Chapman asked Fitzgerald if he would ever allow them to see his financials.

"I can't take that chance, judge," Fitzgerald said.

"They would be in Racine County circuit court the next day with a motion to Judge Marik asking him to compel Mr. Buske's deposition because he waived his Fifth Amendment rights."

He said it would be directly admissible in his criminal prosecution.

Keefe said Buske gets $20,000 a month salary and substantial income in excess of that.

Fitzgerald said, "Mr. Buske, without being found in contempt of court, does not have access to funds."
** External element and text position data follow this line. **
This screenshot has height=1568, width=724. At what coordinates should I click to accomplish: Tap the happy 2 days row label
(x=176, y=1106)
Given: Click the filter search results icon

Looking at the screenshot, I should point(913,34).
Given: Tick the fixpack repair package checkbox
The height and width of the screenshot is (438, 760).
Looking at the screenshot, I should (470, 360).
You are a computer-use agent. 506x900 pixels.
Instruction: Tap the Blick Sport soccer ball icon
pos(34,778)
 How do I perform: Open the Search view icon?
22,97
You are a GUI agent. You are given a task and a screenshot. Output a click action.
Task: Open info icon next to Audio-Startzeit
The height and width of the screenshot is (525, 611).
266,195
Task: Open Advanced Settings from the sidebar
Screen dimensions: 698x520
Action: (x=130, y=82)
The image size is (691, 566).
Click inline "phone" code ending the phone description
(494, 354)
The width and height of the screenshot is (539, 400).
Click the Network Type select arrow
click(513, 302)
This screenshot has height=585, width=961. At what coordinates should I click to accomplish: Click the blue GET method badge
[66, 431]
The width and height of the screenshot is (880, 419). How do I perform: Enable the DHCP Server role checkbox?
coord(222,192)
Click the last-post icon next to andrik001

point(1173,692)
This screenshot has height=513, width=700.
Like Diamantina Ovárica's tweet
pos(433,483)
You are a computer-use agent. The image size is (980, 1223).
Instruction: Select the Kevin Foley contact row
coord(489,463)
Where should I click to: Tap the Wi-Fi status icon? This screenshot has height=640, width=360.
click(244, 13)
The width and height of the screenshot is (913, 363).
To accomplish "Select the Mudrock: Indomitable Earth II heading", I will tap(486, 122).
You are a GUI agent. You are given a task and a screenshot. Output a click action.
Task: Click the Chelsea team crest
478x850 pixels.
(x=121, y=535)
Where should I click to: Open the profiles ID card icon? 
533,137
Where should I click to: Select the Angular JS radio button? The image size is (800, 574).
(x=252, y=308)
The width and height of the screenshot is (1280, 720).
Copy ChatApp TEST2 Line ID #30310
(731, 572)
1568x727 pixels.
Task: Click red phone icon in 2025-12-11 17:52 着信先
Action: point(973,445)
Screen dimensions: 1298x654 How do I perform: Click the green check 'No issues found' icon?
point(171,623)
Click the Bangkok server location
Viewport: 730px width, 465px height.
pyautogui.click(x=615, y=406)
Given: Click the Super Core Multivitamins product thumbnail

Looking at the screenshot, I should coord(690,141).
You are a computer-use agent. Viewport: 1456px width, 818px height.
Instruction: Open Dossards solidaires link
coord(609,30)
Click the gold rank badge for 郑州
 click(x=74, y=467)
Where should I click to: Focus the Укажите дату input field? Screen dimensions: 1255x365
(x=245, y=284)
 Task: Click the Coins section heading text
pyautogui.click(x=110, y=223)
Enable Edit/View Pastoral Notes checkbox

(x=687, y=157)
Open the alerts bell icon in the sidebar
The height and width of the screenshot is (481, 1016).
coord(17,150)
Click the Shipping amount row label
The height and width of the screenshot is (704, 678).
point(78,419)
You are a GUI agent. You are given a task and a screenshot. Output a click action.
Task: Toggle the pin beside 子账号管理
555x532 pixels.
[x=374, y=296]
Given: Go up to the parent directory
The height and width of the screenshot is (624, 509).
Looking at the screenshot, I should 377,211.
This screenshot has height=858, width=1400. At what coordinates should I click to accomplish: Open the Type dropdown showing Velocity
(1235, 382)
Chapman asked Tom's divorce lawyer, Vickie Cochran, why the federal court didn't say they were entitled to $600,000.

Cochran said, "My sense is that the federal court doesn't want to order this court to release the money."

Fitzgerald said, "The prosecutor said the fee request is reasonable."

Chapman said, "It does seem a little arbitrary. You guys sat around the office one day and came up with six hundred."

Fitzgerald said, "No we did not sit around the office and come up with six hundred."

Chapman said, "Doesn't it kind of have that flavor to it?"

Fitzgerald said, "I can see why it would to you. I have been doing this for 25 years."

Keefe said, "Who represents poor people when they get charged with really serious crimes?"

"Is Mr. Buske a poor guy?" Keefe asked.

He said the Seventh Circuit held that parties may spend their resources as they please to retain counsel.

"They underline the word, their," he said.

Keefe quoted: "Just as a bank robber cannot use the loot to wage the best defense money can buy, so a swindler in securities markets cannot use the victims' assets to hire counsel who will help him retain the gleanings of crime."

"If everybody thinks this guy doesn't have any dough, he sure has got a lot of lawyers surrounding him every time we come to court," Keefe said.

Chapman asked Fitzgerald, "Can you say that everything that he has got to pay you is either frozen or subject to levy or otherwise has got a rock on it from some court?"

Fitzgerald said, "I am not aware of any ability that Mr. Buske has to retain me with assets that belong to him under the terms of my retainer agreement that I have quoted without violating the court order."

"I wouldn't be here doing this and going through all this if I thought Mr. Buske had the ability to do this," Fitzgerald said.

"If the government believed that he had other assets available to him to satisfy his right to counsel of choice, I don't think the government would have agreed to this."

Keefe said, "Never answered your question."

"You asked him whether or not he could make representation to you in open court that there are no other funds available," Keefe said.

"Mr. Fitzgerald very artfully said that, I am not aware of whether or not Mr. Buske has any assets."

Chapman asked if a representation as to the availability of other assets constituted a Fifth Amendment question.

Fitzgerald said any disclosure would create an argument that he waived the Fifth Amendment.

Chapman asked if S.C. Johnson could waive the argument, and Fitzgerald said they would need to do it under oath in front of the federal judge.

Chapman asked Keefe if he would be willing to do it.

Keefe said, "I don't know. I'm a hired gun. I don't talk to S. C. Johnson."

Chapman asked S.C. Johnson lawyer Michael Foster what he thought.

Foster said he would want to confer with his client.

Fitzgerald said he would have to confer with Buske and the prosecutor.

Chapman said, "Anything else today? Thank you."